FIG. 6 is an explanatory diagram showing an example of an evaluation waveform for specifying a defect by a lane number.

[Explanation of symbols]

 REFERENCE SIGNS LIST 10 web 11 scanner 12 laser beam 13 laser oscillator 14 rotating polygon mirror 17 controller 20 photodetector 40 lane division reference film 41 lane division mark 43 lane division pattern LD lane division virtual line

 ──────────────────────────────────────────────────続 き Continued on the front page F term (reference) 2F065 AA49 BB13 BB15 BB22 CC02 DD19 FF23 FF44 GG04 HH04 HH15 JJ01 LL15 LL62 MM03 MM16 QQ23 QQ51 UU06 UU07 2G051 AA41 AB02 BA10 BC06 CA01 CB01 EA02 BA03 CA82 CA97 DA31

Claims (4)

[Claims] 1. An optical scanning apparatus for irradiating a scanning object by irradiating a scanning object with a light beam by a rotating polygon mirror rotating at a constant speed, comprising: a lane division reference sheet in which a plurality of lane division marks are arranged in a scanning direction; The lane division mark on the lane division reference sheet is scanned with a light beam, and the transmitted light or the reflected light is received by a photoelectric element, and a signal corresponding to the lane division mark is received based on the received light signal. And storing the position information of the signal, and generating a lane division signal based on the stored position information. 2. A lane division signal having a plurality of different patterns is obtained by using a lane division reference sheet in which the position of the lane division mark is changed, these are stored, and the lane division signals of these different patterns are selected. 2. The method for dividing a scanning lane according to claim 1, wherein the scanning lane is divided. 3. An optical scanning means for irradiating an object to be scanned with a light beam by a rotating polygonal mirror rotating at a constant speed for scanning, a pulse generating means for generating a reference clock pulse, and counting this clock pulse.
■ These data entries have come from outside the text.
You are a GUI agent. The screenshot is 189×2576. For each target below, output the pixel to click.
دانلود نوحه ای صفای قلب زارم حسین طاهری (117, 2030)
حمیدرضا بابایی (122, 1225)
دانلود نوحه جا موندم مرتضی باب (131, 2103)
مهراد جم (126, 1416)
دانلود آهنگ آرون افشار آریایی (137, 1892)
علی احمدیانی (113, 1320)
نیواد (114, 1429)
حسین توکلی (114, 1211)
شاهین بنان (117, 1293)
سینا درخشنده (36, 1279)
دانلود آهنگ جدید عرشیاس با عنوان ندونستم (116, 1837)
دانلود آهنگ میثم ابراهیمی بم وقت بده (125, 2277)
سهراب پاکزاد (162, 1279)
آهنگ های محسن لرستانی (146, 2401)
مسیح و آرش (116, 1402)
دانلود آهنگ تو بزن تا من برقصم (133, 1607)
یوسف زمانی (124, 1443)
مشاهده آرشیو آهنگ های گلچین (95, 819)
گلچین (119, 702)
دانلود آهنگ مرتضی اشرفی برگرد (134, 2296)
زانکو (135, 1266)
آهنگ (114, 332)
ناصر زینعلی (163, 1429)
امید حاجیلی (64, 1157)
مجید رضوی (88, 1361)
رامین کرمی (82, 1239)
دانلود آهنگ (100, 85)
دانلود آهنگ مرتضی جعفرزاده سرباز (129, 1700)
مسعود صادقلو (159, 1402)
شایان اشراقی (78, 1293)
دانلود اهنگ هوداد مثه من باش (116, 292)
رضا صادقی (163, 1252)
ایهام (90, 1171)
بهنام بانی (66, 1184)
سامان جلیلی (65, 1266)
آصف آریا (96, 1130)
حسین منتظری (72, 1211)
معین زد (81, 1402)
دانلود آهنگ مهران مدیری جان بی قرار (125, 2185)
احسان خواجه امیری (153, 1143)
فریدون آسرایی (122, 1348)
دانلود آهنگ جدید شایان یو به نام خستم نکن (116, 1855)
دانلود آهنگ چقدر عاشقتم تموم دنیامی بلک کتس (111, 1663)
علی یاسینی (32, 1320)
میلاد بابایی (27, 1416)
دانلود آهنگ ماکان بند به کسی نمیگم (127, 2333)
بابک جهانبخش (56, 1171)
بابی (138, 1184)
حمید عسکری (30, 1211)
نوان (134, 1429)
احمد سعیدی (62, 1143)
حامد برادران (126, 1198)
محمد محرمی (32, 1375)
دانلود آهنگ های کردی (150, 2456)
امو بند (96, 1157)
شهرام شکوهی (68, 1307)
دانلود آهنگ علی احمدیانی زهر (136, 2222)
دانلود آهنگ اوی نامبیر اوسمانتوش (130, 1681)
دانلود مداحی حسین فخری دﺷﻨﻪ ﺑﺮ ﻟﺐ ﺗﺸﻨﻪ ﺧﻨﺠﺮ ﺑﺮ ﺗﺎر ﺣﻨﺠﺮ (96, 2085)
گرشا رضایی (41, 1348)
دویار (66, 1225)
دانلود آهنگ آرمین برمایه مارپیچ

Counting means; storage means for storing lane division position information specified based on the count value of the counting means for dividing the scanning region of the light beam; and that the light beam has reached a reference scanning position. Scanning start signal generating means for detecting a scanning start signal, and starting counting by the counting means based on the scanning start signal, and by using the counted value and the lane division position information, scans a light beam scanning area. A lane division signal generating means for obtaining a lane division signal for division, and receiving and transmitting light or reflected light of the object to be scanned irradiated with the light beam; A light receiving sensor for generating a signal; first signal processing means for processing a photoelectric signal from the light receiving sensor for each lane divided by the lane division signal; In a state where the lane division reference sheet in which the marks are arranged in the scanning direction is arranged, the photoelectric signal from the light receiving sensor is signal-processed,
A lane positioning signal corresponding to the lane division mark is generated, a count value of the counter means is read based on the lane positioning signal, and the lane division position information is obtained based on the count value and the lane positioning signal. And a second signal processing means for writing the data into the storage means. 4. A selecting means for selecting the first signal processing means and the second signal processing means, selecting the second signal processing means and writing lane division position information in the storage means, 4. The optical scanning device according to claim 3, wherein the first signal processing unit is selected and the signal processing is performed based on the lane division position information stored in the storage unit.